A Blast Of Heat Completely Heals Scratches On This New Protective Coating

It’s easy to shrug off a few dings on your car, but the touchscreen you’re staring at all day long? To some, a scratch on their smartphone is like being personally wounded, and it’s spawned an entire sub-industry selling cases and protectors for babying your gear.

But what if the next time your smartphone got scratched all it needed was a little heat to look as good as new again?

Researchers from the Leibniz Institute for New Materials in Saarbrücken, Germany, and from the nearby Saarland University, turned to corn starch to help develop a new lacquer coating that can bounce back from minor damage.

The corn starch was used to create cyclodextrins which are important because of the molecule’s closed ring-structure. That characteristic allows them to be strung onto long-chain polymer molecules, like threading popcorn onto string so your Christmas tree looks like it was decorated in the 1800s.

This results in the creation of a polyrotaxane; a complex molecule made of chains and rings that can slide up and down its length, but they can never fall off thanks to stopper molecules attached at each end. Another chemical reaction is used to connect several of these chains together which results in a network of molecules that can stretch and flex like an elastic fabric.

It can be applied like a paint or a lacquer to add another layer of protection to irregular surfaces, but the material goes one step further. When heat is applied, those cyclodextrin rings move and migrate along their polymer chains, filling in any gaps created by a scratch along the way.

The first samples of the coating could self-repair after being treated with heat for a few hours, but as the researchers started to add other ingredients to make the lacquer stand up to weathering and other wear and tear, they eventually found they were able to radically speed up the time it needed to heal.

In its current form, scratches will disappear after being exposed to temperatures of 100 degrees Celsius in just one minute.

So why can’t you spray your iPhone with this remarkable material and never have to worry about accidentally pocketing it with a set of keys? The researchers are still working on ways to scale up production, as currently only small amounts have been created in the laboratory.

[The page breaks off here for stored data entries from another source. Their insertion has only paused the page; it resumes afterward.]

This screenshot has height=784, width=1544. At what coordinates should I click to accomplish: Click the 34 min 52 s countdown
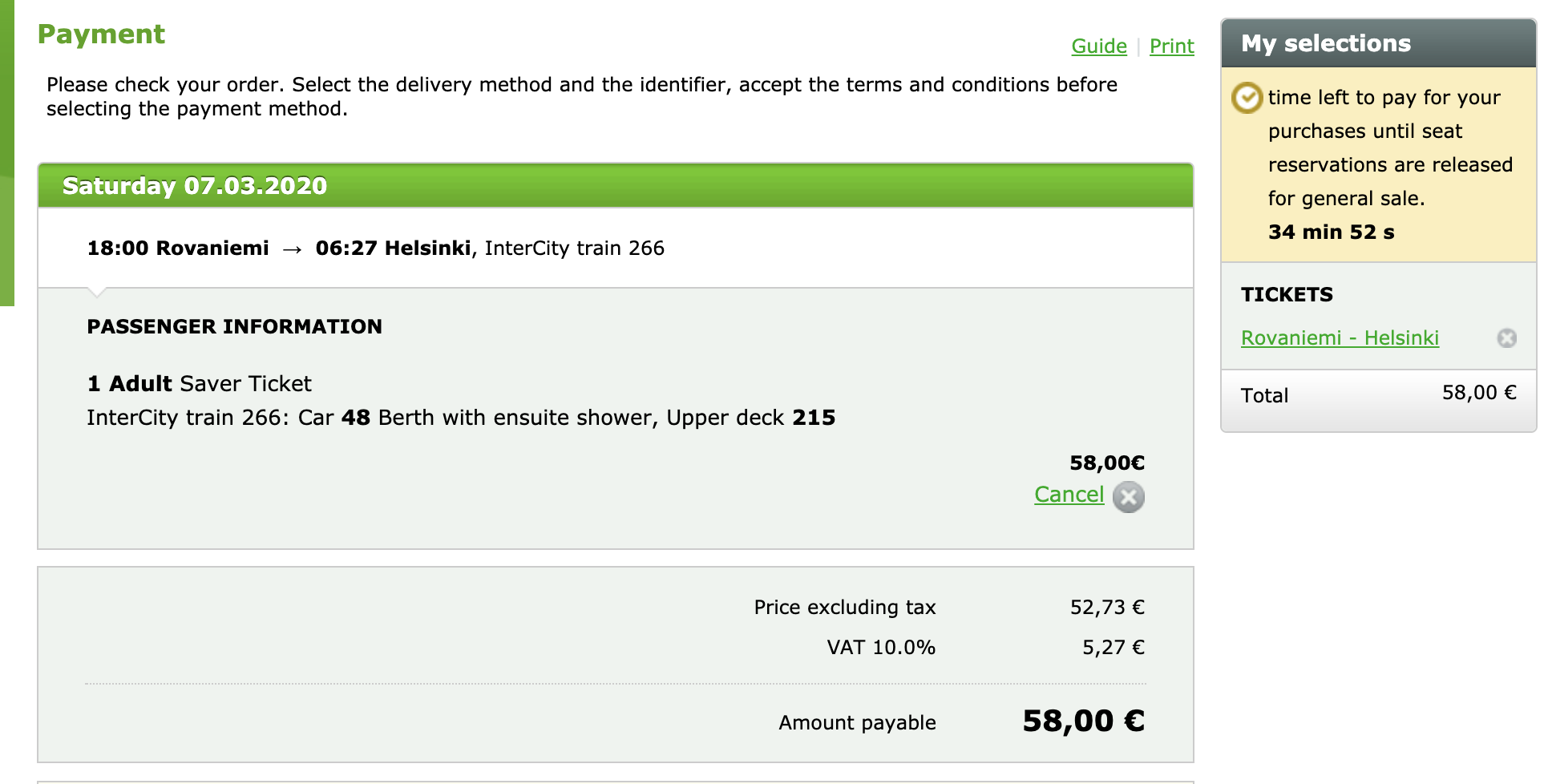click(x=1331, y=232)
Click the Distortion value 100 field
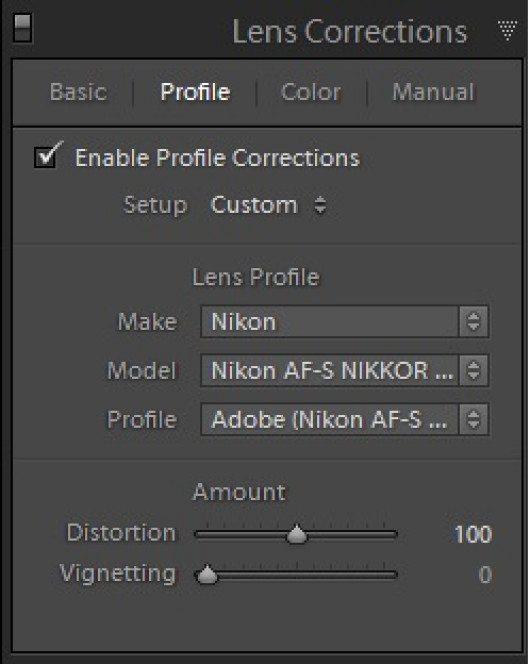The width and height of the screenshot is (530, 664). point(473,534)
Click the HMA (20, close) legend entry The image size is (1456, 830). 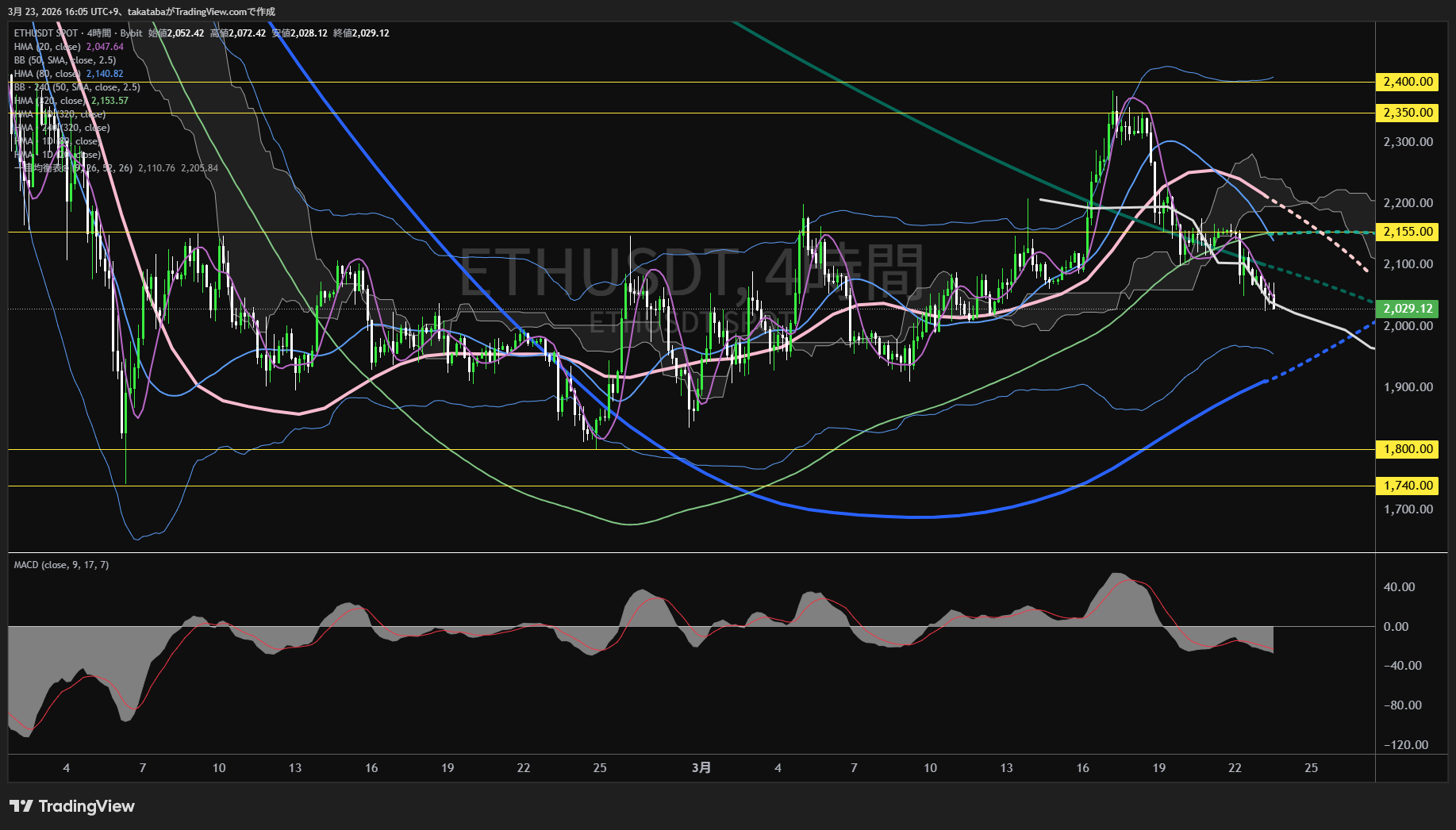click(x=48, y=47)
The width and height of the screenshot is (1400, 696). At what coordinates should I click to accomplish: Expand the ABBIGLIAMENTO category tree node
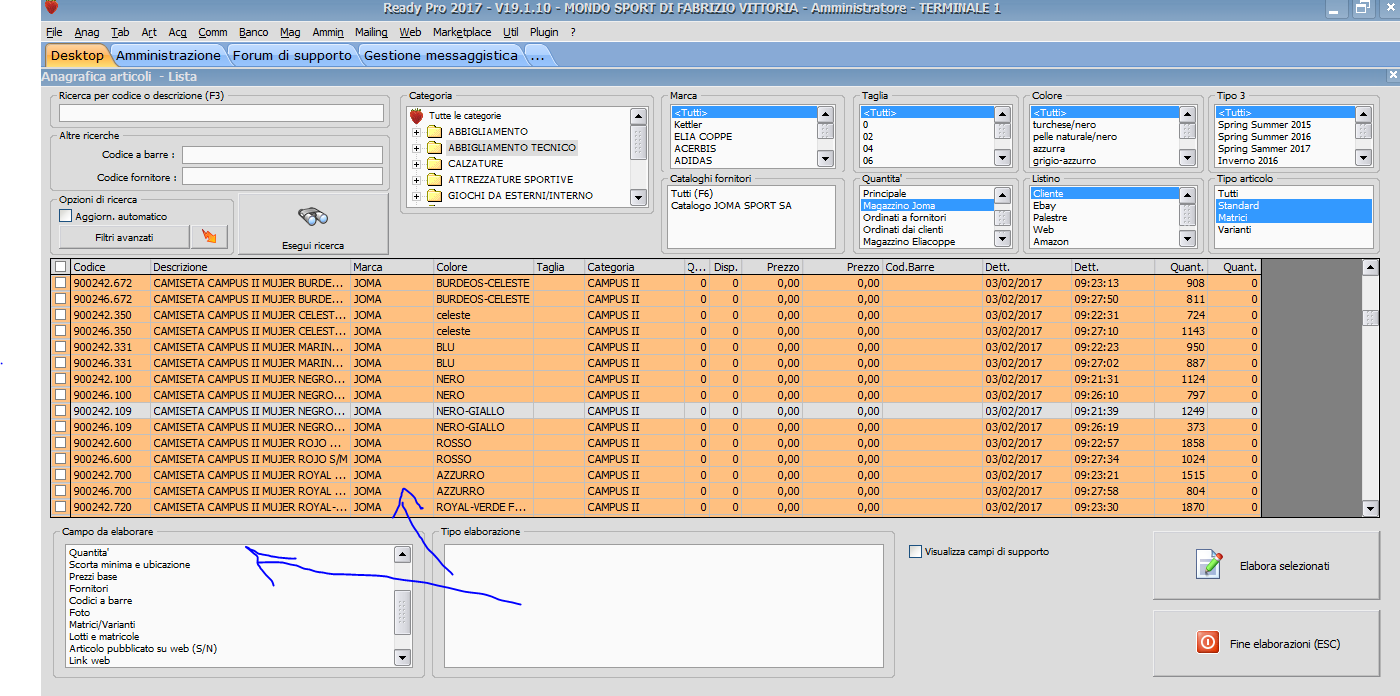coord(416,132)
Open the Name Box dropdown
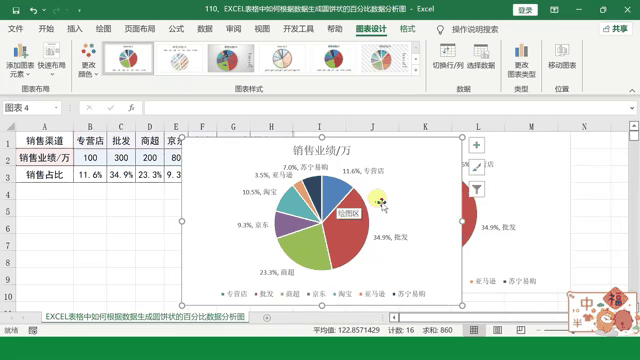640x360 pixels. [x=56, y=108]
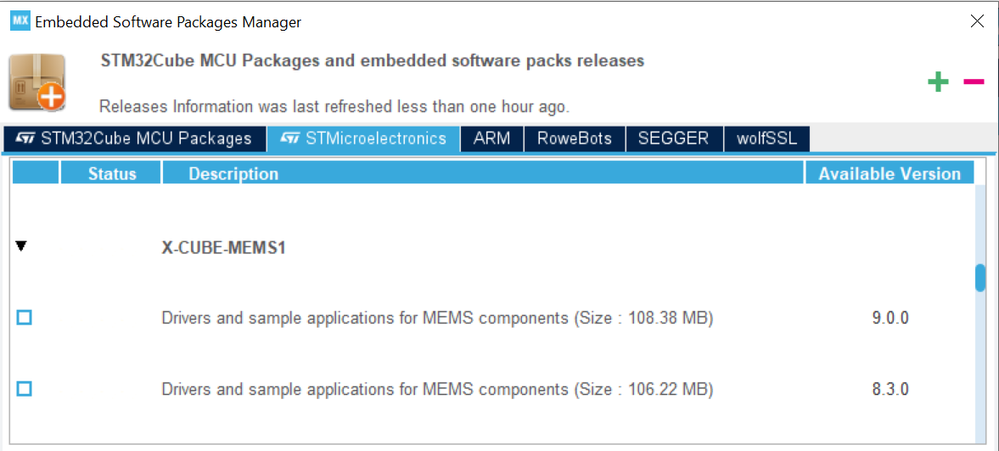Image resolution: width=999 pixels, height=451 pixels.
Task: Open the ARM tab
Action: [492, 138]
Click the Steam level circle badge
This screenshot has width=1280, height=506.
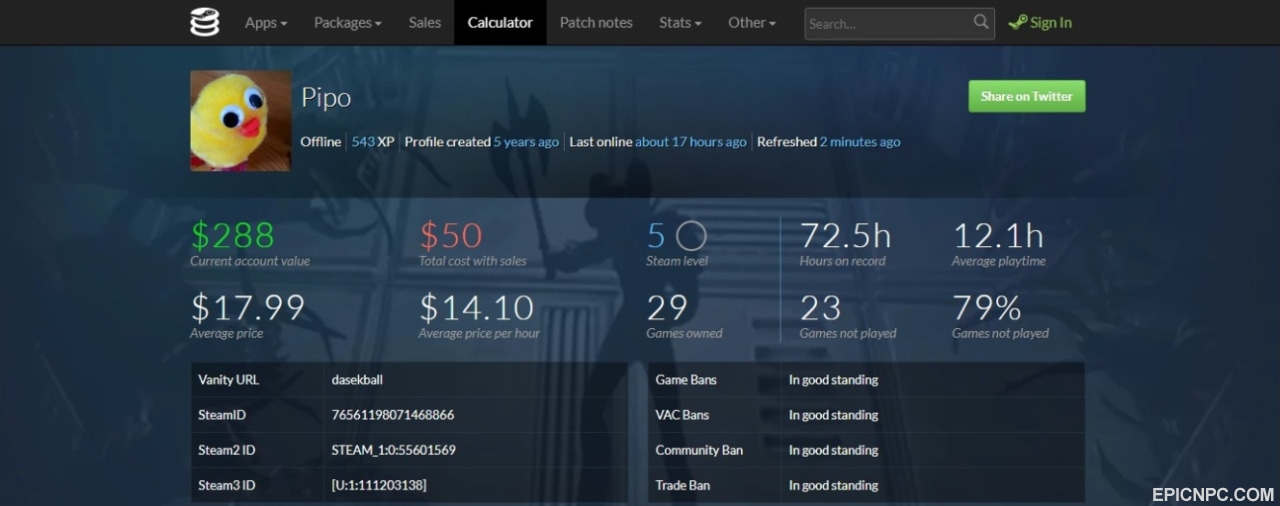tap(691, 236)
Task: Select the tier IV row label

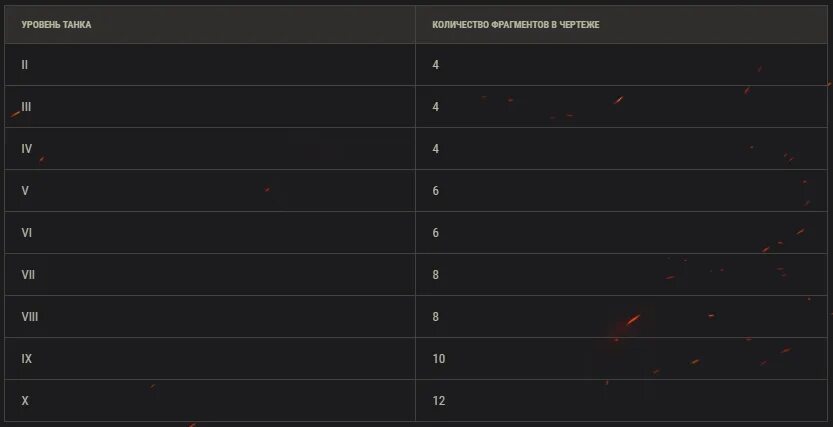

Applying it to cars will be straightforward — the coating could be incorporated right into the paint itself at the factory — and presumably the same goes for the plastic polymers used to make screen protectors, assuming the added layer doesn’t reduce the visibility of a screen or hinder a smartphone’s ability to detect fingers.

But the application is only half the problem. The 100 degrees Celsius needed to trigger the self-healing effects is about twice as hot as the air blasts from your average hair dryer, and tossing your phone into an oven that hot, even for just a minute, would be catastrophic for all the electronics inside.

You could take a heat gun to a car, but another solution would need to be devised for more sensitive electronics.